Sources then described several owners speaking up.

Jim Irsay of the Indianapolis Colts said the owners should call Kroenke back into the room to answer questions from the membership. Jones argued that Kroenke shouldn’t do so without an attorney.

Art Rooney II of the Pittsburgh Steelers said lawyers should handle all these issues. Mara then reiterated that nobody in the room would have voted for Kroenke to move if not for the full indemnification.

At one point, sources told ESPN, Jones seemed to indicate that Kroenke might sue the league over the indemnification agreement. Jones mentioned that, in 1995, the league sued him over sponsorship deals and he countersued.

The St. Louis lawsuit, currently in discovery phase, is due for trial on Jan. 10 — weeks before Kroenke’s SoFi Stadium hosts the Super Bowl.

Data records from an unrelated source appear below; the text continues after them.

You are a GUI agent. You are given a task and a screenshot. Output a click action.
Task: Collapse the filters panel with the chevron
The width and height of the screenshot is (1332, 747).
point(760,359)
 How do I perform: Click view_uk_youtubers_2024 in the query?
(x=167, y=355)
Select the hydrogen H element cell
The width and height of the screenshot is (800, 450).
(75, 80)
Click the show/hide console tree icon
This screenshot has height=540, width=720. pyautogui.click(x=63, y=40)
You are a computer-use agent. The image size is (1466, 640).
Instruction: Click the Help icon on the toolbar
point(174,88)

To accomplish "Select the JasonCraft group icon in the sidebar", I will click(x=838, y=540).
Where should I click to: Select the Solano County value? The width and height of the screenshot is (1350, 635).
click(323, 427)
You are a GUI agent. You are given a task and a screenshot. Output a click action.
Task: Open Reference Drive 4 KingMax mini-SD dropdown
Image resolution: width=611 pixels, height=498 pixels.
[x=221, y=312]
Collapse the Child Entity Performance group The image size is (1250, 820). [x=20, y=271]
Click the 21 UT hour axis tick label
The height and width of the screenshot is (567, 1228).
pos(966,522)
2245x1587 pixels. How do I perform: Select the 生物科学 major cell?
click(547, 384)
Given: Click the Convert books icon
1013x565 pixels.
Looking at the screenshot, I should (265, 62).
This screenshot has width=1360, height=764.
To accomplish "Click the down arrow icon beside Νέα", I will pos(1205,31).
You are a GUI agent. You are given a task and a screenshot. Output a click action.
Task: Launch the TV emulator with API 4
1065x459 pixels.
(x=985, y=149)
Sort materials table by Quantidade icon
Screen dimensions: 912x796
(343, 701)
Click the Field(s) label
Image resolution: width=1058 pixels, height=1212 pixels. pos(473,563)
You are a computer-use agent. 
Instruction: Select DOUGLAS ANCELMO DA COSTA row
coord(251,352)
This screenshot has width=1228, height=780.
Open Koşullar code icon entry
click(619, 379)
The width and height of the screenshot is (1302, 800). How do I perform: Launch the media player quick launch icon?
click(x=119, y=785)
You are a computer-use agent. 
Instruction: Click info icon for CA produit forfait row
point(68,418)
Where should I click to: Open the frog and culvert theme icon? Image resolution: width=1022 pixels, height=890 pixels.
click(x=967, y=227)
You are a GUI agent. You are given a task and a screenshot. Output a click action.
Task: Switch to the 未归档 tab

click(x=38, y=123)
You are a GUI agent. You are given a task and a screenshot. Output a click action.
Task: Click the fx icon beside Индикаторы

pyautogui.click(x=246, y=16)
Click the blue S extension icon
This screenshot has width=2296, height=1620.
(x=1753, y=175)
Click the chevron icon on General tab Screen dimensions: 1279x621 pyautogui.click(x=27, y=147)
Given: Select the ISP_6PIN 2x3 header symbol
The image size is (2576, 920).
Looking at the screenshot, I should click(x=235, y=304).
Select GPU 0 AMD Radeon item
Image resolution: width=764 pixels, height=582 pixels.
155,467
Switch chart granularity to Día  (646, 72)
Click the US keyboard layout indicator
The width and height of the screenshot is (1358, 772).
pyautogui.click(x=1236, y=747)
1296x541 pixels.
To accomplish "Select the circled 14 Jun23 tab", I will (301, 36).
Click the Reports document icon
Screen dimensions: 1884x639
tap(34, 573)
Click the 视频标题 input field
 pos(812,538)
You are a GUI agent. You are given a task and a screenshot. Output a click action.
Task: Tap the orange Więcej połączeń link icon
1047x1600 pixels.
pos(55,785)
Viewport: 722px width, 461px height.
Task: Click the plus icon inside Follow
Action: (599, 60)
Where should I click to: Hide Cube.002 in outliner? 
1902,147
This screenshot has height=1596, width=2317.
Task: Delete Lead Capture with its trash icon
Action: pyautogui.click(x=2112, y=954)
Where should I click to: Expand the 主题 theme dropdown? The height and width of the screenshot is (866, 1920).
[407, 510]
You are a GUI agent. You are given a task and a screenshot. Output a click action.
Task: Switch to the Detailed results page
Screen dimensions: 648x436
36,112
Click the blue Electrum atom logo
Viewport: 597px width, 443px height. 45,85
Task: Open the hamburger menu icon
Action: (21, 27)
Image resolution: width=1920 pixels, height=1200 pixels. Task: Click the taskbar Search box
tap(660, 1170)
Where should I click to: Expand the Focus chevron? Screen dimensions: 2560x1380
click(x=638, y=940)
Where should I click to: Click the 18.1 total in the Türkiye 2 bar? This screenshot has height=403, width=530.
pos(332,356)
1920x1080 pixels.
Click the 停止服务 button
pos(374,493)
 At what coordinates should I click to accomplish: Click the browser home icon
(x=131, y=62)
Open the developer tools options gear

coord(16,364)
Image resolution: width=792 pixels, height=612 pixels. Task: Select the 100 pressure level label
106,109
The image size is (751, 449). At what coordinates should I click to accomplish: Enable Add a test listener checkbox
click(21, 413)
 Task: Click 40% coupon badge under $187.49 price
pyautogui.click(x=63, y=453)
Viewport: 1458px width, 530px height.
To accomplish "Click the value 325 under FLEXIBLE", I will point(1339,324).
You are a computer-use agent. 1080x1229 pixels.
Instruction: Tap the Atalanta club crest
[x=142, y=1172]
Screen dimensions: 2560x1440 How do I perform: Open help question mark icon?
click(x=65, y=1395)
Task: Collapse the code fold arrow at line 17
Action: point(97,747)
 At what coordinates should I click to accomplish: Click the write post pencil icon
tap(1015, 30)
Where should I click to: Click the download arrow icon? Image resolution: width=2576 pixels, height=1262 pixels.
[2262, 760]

Other topics during the owners-only session included a discussion about the emails that have been released recently concerning the Washington Football Team workplace misconduct investigation.

Davis, who accepted Jon Gruden’s resignation after emails from 2011 showed that the coach had used racist, anti-gay and misogynistic language, asked Goodell why he had learned of the emails only right before they were made public.

Although Davis didn’t accuse Goodell of leaking the emails, Goodell told the room that the league wasn’t behind the leak. And Tanya Snyder, wife of WFT owner Dan Snyder, apologized to the room that the league has suffered as a result of the investigation.